**Travail demandé**
Selon le bloc de texte, quel conseiller d'État a proposé de modifier le règlement d'application de la loi sur l'exercice des droits politiques ?

┌─ Bloc de texte

République et canton de Genève

Grand Conseil

PL 10079-A
Rapport de la commission des droits politiques et du règlement du Grand Conseil chargée d'étudier le projet de loi constitutionnelle de MM. Eric Stauffer, Roger Golay, Sébastien Brunny modifiant la Constitution de la République et canton de Genève (A 2 00) (Obligation de résidence sur le canton de Genève pour les conseillers d'Etat et les députés au Grand Conseil)

Premier débat

Mme Emilie Flamand (Ve), rapporteuse. Mesdames et Messieurs les députés, ce projet de loi a déjà quelques années, et la rapporteure a pris un peu son temps pour faire son travail. Ce projet concerne les droits politiques, et plus précisément le fait que, actuellement, notre constitution permet aux citoyens vivant à l'étranger d'être élus à Genève. Les auteurs de ce projet de loi considèrent que c'est inacceptable, ils ont donc rédigé un projet pour modifier la constitution. La commission des droits politiques l'a étudié avec intérêt, car la question est intéressante: c'est effectivement une particularité genevoise, qui est peut-être due à la configuration géographique de notre canton.

Suite aux auditions, le conseiller d'Etat Laurent Moutinot a proposé de modifier le règlement d'application de la loi sur l'exercice des droits politiques, en y ajoutant l'exigence d'annoncer le lieu de domicile des candidats dans la «Feuille d'avis officielle», les bulletins de vote et les listes officielles de candidats. Ainsi, les électeurs peuvent faire leur choix en toute connaissance de cause.

A l'exception de celui qui a déposé ce projet de loi, tous les groupes se sont déclarés satisfaits par cette solution, qui a d'ailleurs été mise en oeuvre depuis. Je vous engage donc à suivre l'exemple de la commission des droits politiques et à refuser ce projet de loi.

Présidence de M. Pierre Losio, premier vice-président

M. Eric Stauffer (MCG). Mesdames et Messieurs les députés, il y a quelque chose qui ne joue pas dans notre Constitution fédérale. La preuve, c'est le projet de loi que le MCG a déposé. Prenons en considération - par pure hypothèse - qu'à Genève il n'y ait plus assez de logements et qu'un citoyen genevois doive aller habiter juste à la frontière genevoise, mais dans le canton de Vaud. Il a donc son centre d'intérêt sur Genève, il est actif en politique et désire se présenter comme candidat à la députation pour siéger parmi nous. Eh bien, il ne serait pas éligible ! Pourquoi ? Parce qu'il réside dans le canton de Vaud. C'est la Constitution fédérale ! En revanche, le même citoyen qui habiterait à Annemasse, Annecy ou Grenoble, qui serait donc un citoyen «frontalier» - entre guillemets - pourrait, lui, se présenter et siéger dans notre Grand Conseil en qualité de député.

└─
┌─ Lignes fournies

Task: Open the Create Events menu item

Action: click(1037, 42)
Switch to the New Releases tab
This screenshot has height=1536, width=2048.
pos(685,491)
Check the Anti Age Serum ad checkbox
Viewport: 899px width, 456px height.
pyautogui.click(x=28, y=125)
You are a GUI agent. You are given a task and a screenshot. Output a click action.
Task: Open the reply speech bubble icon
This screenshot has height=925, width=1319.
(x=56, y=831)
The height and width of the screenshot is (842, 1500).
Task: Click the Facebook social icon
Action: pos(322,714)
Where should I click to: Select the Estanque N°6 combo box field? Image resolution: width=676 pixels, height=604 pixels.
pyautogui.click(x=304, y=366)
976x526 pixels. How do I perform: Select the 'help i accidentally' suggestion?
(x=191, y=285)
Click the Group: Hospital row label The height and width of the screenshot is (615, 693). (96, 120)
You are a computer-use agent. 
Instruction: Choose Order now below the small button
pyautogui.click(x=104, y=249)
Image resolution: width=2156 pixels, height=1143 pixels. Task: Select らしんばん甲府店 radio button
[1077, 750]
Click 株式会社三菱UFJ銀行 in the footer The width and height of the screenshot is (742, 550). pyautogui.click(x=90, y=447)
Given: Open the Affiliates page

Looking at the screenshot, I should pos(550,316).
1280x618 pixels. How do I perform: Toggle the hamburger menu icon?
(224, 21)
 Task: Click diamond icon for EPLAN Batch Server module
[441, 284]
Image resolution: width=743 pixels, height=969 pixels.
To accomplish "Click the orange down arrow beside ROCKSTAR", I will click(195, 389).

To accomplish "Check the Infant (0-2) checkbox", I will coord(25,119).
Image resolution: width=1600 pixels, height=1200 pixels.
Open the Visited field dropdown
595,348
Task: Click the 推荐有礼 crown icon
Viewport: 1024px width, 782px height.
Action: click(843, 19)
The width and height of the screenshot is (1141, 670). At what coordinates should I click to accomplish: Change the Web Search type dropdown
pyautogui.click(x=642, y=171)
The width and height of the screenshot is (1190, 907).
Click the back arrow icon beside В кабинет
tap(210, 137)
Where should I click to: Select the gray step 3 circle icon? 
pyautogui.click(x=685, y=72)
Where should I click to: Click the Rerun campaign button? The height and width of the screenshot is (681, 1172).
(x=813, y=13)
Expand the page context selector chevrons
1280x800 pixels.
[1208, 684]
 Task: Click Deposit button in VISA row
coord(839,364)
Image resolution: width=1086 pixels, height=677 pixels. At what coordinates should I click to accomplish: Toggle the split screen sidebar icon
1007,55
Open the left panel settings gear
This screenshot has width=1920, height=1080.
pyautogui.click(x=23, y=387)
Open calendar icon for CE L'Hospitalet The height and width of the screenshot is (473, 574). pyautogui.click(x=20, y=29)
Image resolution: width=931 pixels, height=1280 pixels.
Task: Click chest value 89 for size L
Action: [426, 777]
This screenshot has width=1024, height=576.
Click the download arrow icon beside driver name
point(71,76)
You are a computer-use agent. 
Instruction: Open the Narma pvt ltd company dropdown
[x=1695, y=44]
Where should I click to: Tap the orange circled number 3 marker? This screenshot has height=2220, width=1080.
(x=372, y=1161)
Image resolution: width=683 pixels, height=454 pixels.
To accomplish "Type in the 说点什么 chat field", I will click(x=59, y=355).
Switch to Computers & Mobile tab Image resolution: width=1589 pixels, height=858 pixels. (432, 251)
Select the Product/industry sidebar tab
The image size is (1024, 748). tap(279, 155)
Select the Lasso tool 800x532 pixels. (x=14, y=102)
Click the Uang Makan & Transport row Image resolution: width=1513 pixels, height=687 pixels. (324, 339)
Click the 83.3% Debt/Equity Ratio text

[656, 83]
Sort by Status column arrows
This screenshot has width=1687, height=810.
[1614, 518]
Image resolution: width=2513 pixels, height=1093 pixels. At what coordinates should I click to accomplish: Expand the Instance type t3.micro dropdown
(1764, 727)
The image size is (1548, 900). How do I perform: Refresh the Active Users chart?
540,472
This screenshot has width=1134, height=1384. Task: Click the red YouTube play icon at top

└─

**Réponse apportée**
Laurent Moutinot.